The current condition of the UK property market has certainly raised eyebrows among the top industry analysts. After substantiating itself in the preceding years, UK home prices have taken a deep plunge after 2007. The decline has continued unabated for almost two years. New surveys conducted by Halifax and Nationwide have reveled that the property market has receded by almost 15 percent to 20 percent since the autumn of 2007.
Looking into the Future
Amid growing concerns over the global financial crises, it seems that this downfall might continue to drive the prices lower, even in the next year. How much lower is anyone's guess but looking at the recent trends, majority thinks that the UK property market will continue to shed its current price by another 15 percent. This 15 percent decline in the year 2009 amounts to a drop of nearly 30 to 35 percent which is nearly 70 percent lower than the highest property values in this decade.
The average cost of a typical English house is £224,064 with total sales of 138,487 properties in this quarter. London and its adjacent boroughs have faced the brunt of the pressure where properties have plummeted to 10 percent since the last year. Yorkshire and Humberside are close behind with 6.5 percent and 6.6 percent declines in the last twelve months, respectively.
Why the decline?
The falling property prices are due to the growing job loss which has promoted house owners to sell their homes. Banks and other financial institutions have acted accordingly by further tightening the lending rules and squeezing the supply of money for the potential buyers, resulting in less demand for new homes. Responding to the situation, existing home owners are waiting for the prices to freeze as they are unwilling to sell at a loss. It is estimated that the average household moving is now almost, once in 31 years, in this decade which is double the time period from the preceding decade. Add to the shortage of buyers, new regulations by the property agents have made it a little harder to complete the purchase process which can take up to three months, double the time during the price boom in 2007.

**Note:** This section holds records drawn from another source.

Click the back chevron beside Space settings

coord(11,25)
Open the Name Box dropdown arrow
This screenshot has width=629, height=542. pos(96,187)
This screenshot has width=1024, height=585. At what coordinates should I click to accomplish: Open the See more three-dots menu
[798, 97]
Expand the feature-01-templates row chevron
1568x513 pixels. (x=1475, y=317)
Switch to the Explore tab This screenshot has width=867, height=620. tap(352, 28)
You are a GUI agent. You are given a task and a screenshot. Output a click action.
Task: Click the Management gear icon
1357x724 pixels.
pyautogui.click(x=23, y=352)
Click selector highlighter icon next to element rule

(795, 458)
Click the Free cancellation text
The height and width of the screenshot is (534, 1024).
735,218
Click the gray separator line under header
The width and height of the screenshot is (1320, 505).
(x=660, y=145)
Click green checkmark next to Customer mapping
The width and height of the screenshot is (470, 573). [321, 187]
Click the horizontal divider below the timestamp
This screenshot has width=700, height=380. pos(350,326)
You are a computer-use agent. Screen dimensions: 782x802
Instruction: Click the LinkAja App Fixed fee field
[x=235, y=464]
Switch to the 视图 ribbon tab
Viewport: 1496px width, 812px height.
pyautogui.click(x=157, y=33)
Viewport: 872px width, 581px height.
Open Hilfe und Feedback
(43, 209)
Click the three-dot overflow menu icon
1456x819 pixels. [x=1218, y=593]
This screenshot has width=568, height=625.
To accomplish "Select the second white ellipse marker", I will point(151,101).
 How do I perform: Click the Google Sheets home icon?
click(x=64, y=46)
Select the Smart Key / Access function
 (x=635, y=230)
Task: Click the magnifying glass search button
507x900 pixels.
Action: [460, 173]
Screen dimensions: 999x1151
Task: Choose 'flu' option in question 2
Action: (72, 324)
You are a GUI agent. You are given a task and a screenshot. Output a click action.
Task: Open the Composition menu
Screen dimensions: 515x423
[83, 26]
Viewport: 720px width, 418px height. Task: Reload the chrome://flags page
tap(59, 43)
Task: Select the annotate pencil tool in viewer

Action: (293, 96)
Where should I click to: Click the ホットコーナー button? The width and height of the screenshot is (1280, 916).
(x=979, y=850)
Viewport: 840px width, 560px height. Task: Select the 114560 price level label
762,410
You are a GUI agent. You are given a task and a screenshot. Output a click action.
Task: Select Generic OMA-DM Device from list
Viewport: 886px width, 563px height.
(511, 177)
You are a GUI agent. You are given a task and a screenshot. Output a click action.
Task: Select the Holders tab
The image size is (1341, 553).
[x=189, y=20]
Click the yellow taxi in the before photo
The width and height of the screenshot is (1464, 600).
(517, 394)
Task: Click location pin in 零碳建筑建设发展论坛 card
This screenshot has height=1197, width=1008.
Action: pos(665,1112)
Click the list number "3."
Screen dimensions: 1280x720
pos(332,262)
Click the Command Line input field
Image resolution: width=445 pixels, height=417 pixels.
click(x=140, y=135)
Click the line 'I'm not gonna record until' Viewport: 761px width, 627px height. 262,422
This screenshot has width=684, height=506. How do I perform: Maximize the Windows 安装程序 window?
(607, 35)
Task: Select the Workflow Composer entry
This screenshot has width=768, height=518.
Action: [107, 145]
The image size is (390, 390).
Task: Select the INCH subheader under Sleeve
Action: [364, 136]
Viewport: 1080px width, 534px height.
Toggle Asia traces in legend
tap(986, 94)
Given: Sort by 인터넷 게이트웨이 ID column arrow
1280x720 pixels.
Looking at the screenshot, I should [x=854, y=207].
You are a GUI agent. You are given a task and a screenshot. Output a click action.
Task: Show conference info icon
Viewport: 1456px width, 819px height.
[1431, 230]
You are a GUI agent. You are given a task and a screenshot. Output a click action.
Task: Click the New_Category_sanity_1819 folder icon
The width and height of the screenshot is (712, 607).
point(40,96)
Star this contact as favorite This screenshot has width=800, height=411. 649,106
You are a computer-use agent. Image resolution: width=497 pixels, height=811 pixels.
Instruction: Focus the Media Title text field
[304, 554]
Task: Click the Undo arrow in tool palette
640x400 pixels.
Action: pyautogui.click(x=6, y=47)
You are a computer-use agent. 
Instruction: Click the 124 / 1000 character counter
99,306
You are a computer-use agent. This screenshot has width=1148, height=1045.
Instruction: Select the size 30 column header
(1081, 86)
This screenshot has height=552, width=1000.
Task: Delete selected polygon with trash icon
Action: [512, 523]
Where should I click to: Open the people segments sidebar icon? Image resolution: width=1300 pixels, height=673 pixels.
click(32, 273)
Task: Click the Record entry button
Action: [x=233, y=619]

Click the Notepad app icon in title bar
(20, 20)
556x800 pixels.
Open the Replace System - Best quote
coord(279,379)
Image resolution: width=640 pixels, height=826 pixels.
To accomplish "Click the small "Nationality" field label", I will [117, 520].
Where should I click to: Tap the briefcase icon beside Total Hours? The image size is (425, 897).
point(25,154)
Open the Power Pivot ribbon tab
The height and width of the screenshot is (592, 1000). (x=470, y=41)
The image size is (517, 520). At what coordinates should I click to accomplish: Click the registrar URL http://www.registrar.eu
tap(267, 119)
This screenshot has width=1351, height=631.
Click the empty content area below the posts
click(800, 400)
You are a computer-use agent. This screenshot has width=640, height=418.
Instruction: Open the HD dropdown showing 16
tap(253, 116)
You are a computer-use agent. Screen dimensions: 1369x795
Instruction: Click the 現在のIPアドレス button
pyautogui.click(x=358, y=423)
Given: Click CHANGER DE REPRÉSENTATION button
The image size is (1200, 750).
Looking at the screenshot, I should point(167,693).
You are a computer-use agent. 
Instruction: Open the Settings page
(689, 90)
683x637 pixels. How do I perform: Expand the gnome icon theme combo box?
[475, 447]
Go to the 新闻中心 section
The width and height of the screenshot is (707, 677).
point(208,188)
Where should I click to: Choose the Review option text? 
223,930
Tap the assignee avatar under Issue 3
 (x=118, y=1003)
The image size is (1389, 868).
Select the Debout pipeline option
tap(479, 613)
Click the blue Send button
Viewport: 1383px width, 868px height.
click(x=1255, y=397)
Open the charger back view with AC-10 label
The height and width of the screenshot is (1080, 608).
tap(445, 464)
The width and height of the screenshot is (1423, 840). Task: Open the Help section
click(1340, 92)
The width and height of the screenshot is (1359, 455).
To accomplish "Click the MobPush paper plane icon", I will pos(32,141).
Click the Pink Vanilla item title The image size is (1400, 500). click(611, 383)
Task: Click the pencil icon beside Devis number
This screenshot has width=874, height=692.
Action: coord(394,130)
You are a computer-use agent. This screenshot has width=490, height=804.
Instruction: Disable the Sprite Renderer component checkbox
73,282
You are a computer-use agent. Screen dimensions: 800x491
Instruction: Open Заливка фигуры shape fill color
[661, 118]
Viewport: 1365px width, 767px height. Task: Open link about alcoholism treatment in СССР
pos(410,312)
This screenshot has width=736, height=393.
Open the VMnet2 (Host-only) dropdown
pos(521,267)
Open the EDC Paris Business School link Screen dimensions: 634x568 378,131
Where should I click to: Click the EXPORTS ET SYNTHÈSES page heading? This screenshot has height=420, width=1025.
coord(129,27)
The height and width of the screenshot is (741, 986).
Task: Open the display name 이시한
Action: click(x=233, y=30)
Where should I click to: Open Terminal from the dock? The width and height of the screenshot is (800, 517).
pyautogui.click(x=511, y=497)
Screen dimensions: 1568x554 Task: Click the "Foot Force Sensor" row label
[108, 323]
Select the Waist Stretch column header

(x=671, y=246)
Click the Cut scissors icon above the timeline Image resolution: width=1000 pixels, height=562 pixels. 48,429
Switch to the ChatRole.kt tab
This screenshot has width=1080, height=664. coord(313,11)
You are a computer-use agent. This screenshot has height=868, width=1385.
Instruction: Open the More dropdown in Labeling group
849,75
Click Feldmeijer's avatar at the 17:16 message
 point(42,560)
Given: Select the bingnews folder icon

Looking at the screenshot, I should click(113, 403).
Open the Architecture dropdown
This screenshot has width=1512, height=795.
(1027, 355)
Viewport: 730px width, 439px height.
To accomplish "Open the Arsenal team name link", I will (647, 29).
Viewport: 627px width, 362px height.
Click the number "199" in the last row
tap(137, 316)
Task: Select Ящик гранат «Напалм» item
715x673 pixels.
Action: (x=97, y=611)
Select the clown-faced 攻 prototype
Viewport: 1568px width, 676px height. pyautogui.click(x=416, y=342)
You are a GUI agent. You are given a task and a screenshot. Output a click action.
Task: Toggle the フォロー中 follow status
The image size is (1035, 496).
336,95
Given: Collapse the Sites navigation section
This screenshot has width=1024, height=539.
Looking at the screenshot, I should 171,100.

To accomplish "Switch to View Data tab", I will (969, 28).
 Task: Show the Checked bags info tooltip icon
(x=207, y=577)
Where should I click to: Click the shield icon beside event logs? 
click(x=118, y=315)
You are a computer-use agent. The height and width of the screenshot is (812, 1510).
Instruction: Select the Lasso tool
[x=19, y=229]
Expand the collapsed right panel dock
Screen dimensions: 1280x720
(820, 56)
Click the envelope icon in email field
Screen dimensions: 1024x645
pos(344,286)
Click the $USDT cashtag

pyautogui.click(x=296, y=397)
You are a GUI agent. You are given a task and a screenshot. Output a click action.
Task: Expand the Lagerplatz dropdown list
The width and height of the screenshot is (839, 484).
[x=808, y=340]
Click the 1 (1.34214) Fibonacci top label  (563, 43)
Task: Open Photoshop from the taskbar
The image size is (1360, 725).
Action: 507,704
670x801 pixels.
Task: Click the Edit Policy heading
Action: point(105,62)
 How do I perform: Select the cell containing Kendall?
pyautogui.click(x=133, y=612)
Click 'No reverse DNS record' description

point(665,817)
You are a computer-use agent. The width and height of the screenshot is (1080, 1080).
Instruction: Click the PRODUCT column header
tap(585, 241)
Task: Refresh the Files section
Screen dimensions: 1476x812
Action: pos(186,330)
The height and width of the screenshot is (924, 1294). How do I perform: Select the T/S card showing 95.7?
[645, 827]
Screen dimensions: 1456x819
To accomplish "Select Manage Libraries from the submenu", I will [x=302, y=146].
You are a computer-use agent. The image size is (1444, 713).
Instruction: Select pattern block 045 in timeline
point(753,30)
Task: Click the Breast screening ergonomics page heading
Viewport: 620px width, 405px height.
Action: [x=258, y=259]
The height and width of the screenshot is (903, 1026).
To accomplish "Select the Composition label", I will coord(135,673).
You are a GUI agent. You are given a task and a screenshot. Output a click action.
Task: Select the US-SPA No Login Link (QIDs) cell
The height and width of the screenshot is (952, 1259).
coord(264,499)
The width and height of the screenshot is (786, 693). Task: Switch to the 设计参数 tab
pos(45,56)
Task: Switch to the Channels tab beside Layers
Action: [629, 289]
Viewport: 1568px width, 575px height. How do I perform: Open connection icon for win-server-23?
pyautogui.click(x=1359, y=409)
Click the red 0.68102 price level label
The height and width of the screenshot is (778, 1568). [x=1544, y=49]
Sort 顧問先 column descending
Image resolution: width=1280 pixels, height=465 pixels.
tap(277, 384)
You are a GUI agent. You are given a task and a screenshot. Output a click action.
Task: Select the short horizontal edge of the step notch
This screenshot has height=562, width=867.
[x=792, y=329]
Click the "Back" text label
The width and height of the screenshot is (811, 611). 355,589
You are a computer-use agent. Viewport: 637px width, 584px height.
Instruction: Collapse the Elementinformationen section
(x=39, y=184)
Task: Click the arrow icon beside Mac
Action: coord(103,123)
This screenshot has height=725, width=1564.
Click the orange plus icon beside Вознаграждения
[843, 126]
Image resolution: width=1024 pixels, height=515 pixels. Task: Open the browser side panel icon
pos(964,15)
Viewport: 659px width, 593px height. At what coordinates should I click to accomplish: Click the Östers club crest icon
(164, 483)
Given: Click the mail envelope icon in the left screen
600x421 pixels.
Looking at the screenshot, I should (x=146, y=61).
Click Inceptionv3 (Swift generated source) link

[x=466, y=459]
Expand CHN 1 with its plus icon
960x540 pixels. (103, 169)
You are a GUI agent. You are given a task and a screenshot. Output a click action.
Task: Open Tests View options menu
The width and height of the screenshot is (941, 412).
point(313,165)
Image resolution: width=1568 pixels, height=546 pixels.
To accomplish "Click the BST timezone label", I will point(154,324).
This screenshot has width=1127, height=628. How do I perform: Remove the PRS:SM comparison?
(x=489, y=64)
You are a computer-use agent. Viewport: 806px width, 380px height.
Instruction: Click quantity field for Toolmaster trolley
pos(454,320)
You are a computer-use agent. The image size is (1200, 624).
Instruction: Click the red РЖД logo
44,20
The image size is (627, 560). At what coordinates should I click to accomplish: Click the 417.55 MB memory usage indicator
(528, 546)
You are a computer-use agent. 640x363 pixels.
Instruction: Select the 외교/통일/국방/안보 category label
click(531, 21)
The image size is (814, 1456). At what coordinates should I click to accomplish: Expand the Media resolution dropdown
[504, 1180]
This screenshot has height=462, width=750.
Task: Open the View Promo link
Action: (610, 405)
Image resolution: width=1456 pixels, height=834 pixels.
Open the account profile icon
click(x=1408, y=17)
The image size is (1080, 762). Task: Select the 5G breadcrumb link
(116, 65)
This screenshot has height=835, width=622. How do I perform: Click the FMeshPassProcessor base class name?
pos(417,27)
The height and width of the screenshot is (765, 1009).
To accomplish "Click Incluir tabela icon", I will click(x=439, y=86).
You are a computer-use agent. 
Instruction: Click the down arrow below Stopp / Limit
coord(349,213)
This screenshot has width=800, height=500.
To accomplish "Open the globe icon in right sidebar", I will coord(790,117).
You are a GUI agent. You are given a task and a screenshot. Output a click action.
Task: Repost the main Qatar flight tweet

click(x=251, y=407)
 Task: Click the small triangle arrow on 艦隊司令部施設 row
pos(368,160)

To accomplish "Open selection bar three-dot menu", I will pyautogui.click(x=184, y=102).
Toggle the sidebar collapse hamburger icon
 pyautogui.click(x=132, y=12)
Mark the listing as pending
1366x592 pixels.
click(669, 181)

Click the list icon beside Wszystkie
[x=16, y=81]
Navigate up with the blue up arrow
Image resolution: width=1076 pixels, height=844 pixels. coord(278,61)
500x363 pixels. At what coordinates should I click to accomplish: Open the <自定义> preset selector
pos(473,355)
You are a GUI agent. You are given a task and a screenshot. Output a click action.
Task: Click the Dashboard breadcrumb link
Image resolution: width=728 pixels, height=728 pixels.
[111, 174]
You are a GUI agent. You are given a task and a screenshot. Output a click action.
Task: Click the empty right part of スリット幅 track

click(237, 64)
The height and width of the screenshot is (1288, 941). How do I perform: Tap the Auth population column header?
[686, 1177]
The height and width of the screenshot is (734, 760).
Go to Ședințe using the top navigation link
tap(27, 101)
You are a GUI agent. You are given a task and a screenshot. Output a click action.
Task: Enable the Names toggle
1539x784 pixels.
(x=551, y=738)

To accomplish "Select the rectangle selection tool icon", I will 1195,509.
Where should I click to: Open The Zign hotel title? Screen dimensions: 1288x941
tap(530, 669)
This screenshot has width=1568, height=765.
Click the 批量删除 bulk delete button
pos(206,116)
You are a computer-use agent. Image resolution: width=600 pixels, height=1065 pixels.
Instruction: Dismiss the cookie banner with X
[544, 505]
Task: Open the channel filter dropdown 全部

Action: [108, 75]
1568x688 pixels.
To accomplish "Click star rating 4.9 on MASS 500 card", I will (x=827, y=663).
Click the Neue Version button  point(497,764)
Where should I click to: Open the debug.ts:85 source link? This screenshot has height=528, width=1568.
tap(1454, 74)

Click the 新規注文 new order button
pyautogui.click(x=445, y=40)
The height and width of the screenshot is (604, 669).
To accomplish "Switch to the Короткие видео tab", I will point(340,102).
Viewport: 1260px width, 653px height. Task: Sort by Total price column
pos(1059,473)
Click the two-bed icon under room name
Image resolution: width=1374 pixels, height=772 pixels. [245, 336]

Efforts by the UK government
The Bank of England and the government are trying to mitigate the crisis by cutting the interest rates, decreasing the LIBOR rates and keeping a well balanced credit supply. Such policies along with the recent gains in the financials of Nationwide by almost £1.5 billion is pointing towards the fluidity of the market and easing up of mortgage. One thing is for sure! There are still many people who are willing to cash on the recent slump by borrowing the houses and then expecting to raise a profit, later on. This human greed along with the efforts of British government, the recession may end sooner then expected.
When will it end?
The big question remains; When will the property market blossom once gain? Leading bankers predict that the property market will certainly get a much needed revival by the mid of 2009. It is during this period that people will likely see an increase in home sales. For more a circumspect figure by leading analysts, the UK property is likely to regain in the initial months of 2010.